I spent some time in Stuart working on smaller sewing projects while there were no cushions in the saloon and I was farming out the bigger jobs to Canvas Works. It still left me with plenty to do:
I visited a local upholstery shop and sewed new curtains and tie-backs out of some fancy-patterned, silky-textured Sunbrella I ordered from there, that was the most expensive fabric I've ever bought ($75/yd.) - even for The Fox, which has earned the finest of everything we can lay our hands on. Worth every penny, that fabric with its little rectangular dots of browns and creams - but I'm glad I used only about a yard of the stuff for all the boat's curtains.
I made a new wee roller-furler cozy for the inner forestay's new wee roller-furler, the better to keep it protected from the weather and from nesting birds/insects during those times we're in port for prolonged periods. Darned if I failed to photograph it (it might be under the foredeck cover I photographed up there, for all I know), but at any rate it's a simple Sunbrella rectangle with drawstring casings on its long edges and finished on its short edges with Velcro. I simply wrap it around the roller-furler, close the Velcro, pull the drawstrings. Done. And if any of you think that a roller-furler cozy is prissy overkill, I invite you to spend a July in Mazatlan, Mexico, when the barn swallows are nesting and the cockroaches are hatching. Or how about a June in Florida, when the love-bugs are mating and leave their caustic little body-juices everywhere. You'll be wanting to seal your whole boat in a giant Sunbrella Zip-Loc bag, I'm tellin' ya.

Records provided:
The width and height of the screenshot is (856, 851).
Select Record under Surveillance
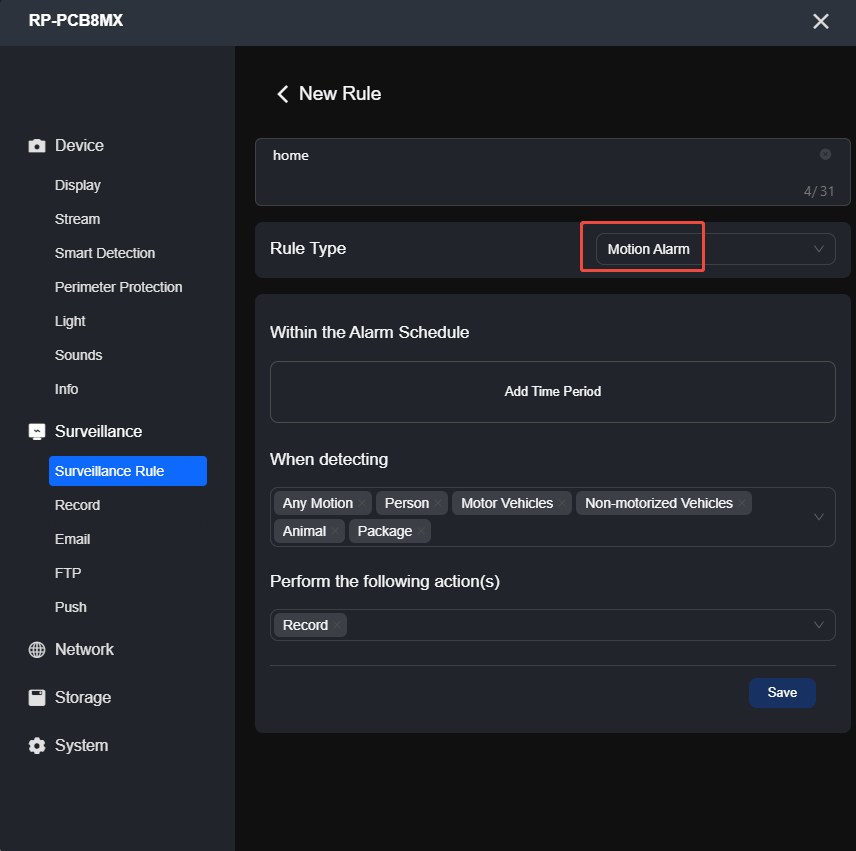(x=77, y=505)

==

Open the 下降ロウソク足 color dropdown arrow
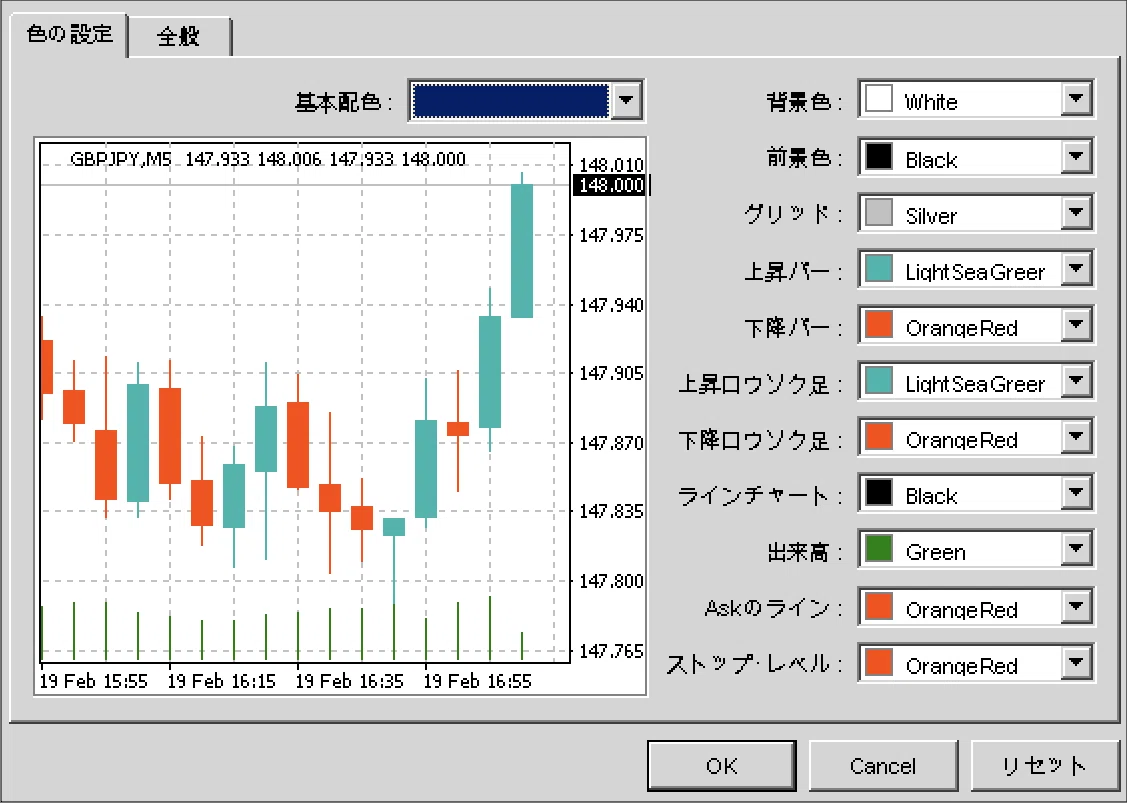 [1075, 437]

--

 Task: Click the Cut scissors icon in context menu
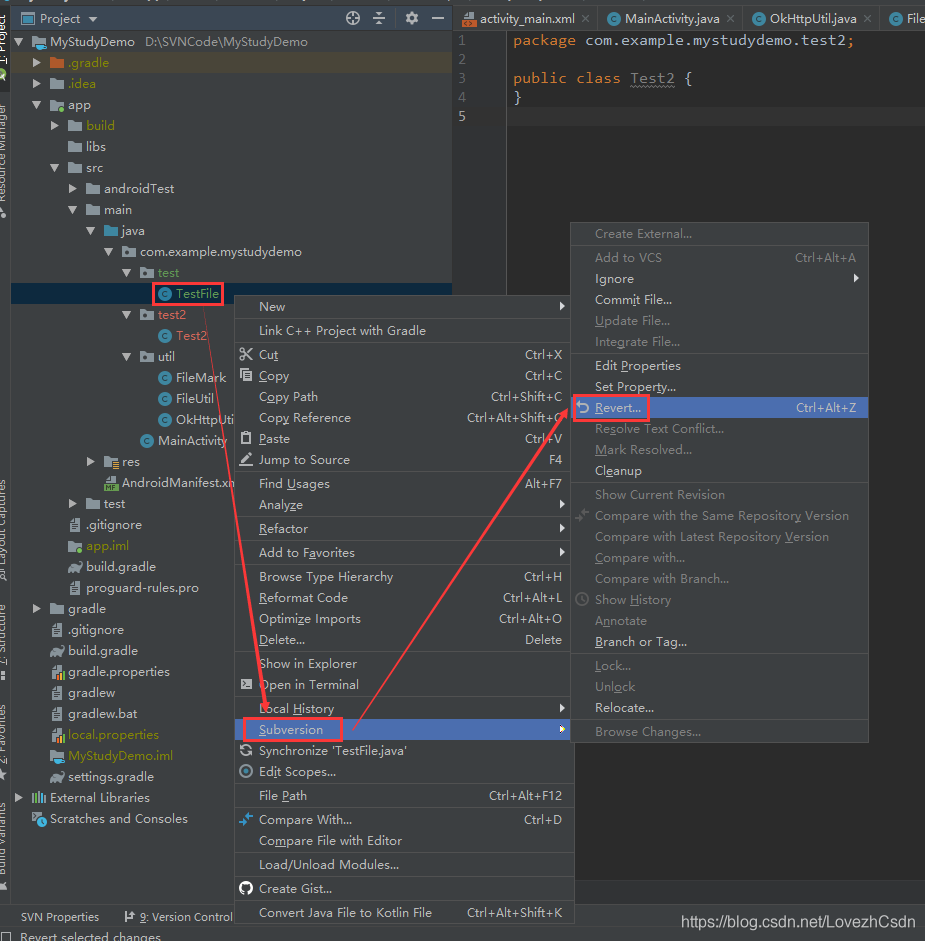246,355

Complete the following:
1. Reproduce the sewing passage word for word, from "I spent some" to "the boat's curtains.".
2. Answer from the sewing passage:
(a) What did the Sunbrella curtain fabric cost per yard?
(b) What finishes the short edges of the roller-furler cozy?
(c) In which month are the love-bugs in Florida said to be mating?
The entries aren't needed for this work.

Answers below:
1.
I spent some time in Stuart working on smaller sewing projects while there were no cushions in the saloon and I was farming out the bigger jobs to Canvas Works. It still left me with plenty to do:
I visited a local upholstery shop and sewed new curtains and tie-backs out of some fancy-patterned, silky-textured Sunbrella I ordered from there, that was the most expensive fabric I've ever bought ($75/yd.) - even for The Fox, which has earned the finest of everything we can lay our hands on. Worth every penny, that fabric with its little rectangular dots of browns and creams - but I'm glad I used only about a yard of the stuff for all the boat's curtains.

2.
(a) $75 per yard
(b) Velcro
(c) June